Это второе пробуждение за день было куда менее приятным — голова гудела, будто там поселился рой рассерженных пчел. Ей не хотелось шевелиться, не хотелось открывать рта, от одной мысли о еде тошнило. Только одно она знала точно — жить ей хотелось не меньше, чем утром этой сумасшедшей субботы. Мир постепенно приобретал четкость, глаза привыкали к полумраку.
Потом она заметила рядом с собой Ивана и тут же задала давно созревший вопрос:
— Что со мной? Сильно я?..
— Бровь рассекла. Скобку тебе наложили. — Парень покосился на немолодого доктора в белом халате, который что-то говорил старушке с соседней лавки. — Кровищи было…
— Вот блин, — вырвалось у Машеньки.
Словно не веря его словам, она потрогала голову и обнаружила на ней плотную повязку. Да, это определенно не сон, хоть и похоже.
— И долго я была в отключке?
— Да минут двадцать.
— И чего тут без меня произошло? — спросила она слабым голосом, приподнимаясь на лавке.
— Много всего… расскажу потом.
— А говорили, когда нас выпустят? — не отступалась Маша.
— Ты это… лежи, отдыхай. — На лице парня отразилось смятение. — Сказал, попозже тебе все расскажу.
— Говори сейчас, — настаивала девушка.
— Потрепи. Доктор сказал, тебе надо в покое побыть.
— Да я сама доктор, блин, — вскинулась она. — И знаю, что мне сейчас нужно. Мне нужно знать, что за дерьмо здесь произошло.
— Дерьмо, это ты верно сказала. Ну, как хочешь.
Иван сдался и рассказал все, что к этому моменту знал сам.
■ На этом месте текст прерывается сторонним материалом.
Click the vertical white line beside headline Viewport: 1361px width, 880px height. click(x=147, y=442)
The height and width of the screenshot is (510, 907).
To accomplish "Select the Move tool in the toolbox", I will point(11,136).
Знал он не так уж много, но для нее оказалось достаточно.
Это была война. Атомная. По городу нанесен ядерный удар. Или несколько. Другие обстоятельства пока оставались неизвестны.
К слову, ненамного больше было известно и его новому командиру, хоть тот и был одним из тех, кому по долгу службы полагалось быть готовым не только к ЧС — Чему-то Страшному, но и к ГО — всеобщему game-over’у. Ведь мало кто всерьез думал, что эти приготовления понадобятся. Ни один нормальный человек, родившийся после первой «холодной войны» и благополучно прогуливавший лекции по современной истории, не мог представить, что «вторая холодная» в один прекрасный день станет настолько горячей.
Она знала, что это означает. Конец всему. И бесполезно себя успокаивать. От нервного срыва Машеньку спасла ее приземленность и отсутствие рефлексии. Она не умела переживать одну и ту же эмоцию дважды. Ее жизнь всегда была так насыщена ими, что долго мусолить каждую не получалось. Еще у нее было не очень богатое воображение. Тысячу долларов и тысячу трупов Маша могла представить себе, а миллиард — уже никак.